Exercise goal »
Please go line by line through the material and copy each one containing the word "will".
▼▼▼
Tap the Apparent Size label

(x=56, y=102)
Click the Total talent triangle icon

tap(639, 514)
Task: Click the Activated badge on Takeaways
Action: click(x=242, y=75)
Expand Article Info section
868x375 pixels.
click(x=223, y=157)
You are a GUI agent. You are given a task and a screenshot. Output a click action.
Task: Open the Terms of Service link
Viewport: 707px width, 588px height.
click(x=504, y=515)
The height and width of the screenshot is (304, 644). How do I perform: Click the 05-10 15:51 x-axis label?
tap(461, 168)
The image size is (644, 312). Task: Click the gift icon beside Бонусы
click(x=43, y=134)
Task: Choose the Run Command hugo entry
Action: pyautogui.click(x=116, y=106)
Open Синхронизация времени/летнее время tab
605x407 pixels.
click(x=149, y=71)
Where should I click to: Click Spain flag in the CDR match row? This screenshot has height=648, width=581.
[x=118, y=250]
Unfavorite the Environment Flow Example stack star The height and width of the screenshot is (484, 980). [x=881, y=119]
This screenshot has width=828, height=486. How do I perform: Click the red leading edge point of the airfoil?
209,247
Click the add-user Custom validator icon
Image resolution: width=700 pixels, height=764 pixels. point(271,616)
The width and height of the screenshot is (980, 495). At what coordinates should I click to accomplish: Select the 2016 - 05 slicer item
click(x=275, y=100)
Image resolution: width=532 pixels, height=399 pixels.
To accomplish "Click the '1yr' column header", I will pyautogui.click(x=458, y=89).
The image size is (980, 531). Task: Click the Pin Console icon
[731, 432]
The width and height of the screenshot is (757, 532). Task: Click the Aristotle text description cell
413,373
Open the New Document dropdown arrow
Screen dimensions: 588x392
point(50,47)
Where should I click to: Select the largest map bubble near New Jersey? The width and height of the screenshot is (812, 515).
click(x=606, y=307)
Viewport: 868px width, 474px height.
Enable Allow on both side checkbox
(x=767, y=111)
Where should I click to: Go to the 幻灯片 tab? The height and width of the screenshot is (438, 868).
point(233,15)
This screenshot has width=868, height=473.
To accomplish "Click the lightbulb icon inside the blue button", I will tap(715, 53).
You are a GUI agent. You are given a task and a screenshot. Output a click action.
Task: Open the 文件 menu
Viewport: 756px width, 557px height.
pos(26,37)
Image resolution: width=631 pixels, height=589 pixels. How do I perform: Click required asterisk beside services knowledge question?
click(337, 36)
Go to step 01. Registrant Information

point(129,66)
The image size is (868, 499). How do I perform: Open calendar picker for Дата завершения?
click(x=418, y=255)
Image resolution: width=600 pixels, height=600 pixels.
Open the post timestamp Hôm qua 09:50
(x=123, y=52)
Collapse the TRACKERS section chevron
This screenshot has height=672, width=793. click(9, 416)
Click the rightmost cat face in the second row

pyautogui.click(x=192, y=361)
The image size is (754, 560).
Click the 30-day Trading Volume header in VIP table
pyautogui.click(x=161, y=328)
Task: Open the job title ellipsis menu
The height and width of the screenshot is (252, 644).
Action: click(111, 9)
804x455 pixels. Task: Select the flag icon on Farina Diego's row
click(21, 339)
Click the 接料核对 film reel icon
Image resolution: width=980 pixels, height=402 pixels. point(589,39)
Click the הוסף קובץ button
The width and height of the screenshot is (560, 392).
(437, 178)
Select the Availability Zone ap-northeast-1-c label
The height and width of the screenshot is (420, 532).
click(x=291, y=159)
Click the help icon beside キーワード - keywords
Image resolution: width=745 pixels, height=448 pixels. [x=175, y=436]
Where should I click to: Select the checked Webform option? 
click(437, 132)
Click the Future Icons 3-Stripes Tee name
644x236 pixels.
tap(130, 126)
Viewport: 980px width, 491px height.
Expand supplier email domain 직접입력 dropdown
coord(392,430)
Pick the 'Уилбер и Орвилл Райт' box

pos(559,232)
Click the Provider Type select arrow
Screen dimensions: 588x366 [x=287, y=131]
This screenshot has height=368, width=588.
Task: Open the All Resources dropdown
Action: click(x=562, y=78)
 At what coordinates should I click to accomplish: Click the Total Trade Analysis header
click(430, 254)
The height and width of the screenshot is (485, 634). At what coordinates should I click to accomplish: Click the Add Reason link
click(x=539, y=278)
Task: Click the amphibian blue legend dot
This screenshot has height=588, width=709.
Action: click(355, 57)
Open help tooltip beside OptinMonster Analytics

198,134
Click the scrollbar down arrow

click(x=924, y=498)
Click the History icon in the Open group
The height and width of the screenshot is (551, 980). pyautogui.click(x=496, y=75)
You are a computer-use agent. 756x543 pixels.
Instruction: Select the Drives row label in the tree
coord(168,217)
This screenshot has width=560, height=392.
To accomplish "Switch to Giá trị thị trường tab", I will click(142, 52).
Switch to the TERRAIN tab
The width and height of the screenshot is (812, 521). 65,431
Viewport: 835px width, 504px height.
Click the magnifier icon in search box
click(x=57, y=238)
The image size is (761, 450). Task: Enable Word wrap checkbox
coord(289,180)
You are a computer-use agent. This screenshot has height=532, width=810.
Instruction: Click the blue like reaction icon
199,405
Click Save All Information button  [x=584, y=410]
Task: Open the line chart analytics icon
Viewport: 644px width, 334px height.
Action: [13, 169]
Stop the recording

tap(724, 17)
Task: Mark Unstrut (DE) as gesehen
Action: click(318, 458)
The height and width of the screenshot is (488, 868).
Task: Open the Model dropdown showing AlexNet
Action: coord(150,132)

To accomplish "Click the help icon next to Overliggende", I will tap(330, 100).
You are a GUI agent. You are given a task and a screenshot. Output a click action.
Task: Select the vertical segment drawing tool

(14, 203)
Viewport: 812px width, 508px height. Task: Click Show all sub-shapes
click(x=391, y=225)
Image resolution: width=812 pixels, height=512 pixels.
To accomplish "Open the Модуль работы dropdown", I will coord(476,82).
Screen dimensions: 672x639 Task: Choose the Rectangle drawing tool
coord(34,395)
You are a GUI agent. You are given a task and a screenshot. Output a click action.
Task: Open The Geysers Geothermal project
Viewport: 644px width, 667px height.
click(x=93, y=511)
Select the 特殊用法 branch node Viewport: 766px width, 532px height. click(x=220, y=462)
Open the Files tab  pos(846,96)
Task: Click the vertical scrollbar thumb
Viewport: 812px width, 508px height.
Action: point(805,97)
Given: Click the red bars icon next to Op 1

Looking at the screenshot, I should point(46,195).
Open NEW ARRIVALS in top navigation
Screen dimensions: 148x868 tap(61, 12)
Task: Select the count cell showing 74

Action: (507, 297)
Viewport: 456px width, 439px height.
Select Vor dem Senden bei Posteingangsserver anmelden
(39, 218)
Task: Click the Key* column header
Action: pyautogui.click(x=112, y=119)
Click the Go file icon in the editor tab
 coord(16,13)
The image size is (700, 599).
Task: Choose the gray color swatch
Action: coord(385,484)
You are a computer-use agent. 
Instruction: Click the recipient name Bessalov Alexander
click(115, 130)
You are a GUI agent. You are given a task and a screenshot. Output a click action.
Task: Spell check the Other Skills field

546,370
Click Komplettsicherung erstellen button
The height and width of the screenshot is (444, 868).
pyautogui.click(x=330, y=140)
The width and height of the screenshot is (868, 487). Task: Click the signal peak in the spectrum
▲▲▲
Written reply »
To accomplish "Click the '1yr' column header", I will pyautogui.click(x=458, y=89).
To accomplish "Click the lightbulb icon inside the blue button", I will tap(715, 53).
To accomplish "Switch to Giá trị thị trường tab", I will click(142, 52).
To accomplish "Click the help icon next to Overliggende", I will tap(330, 100).
To accomplish "Open the Модуль работы dropdown", I will coord(476,82).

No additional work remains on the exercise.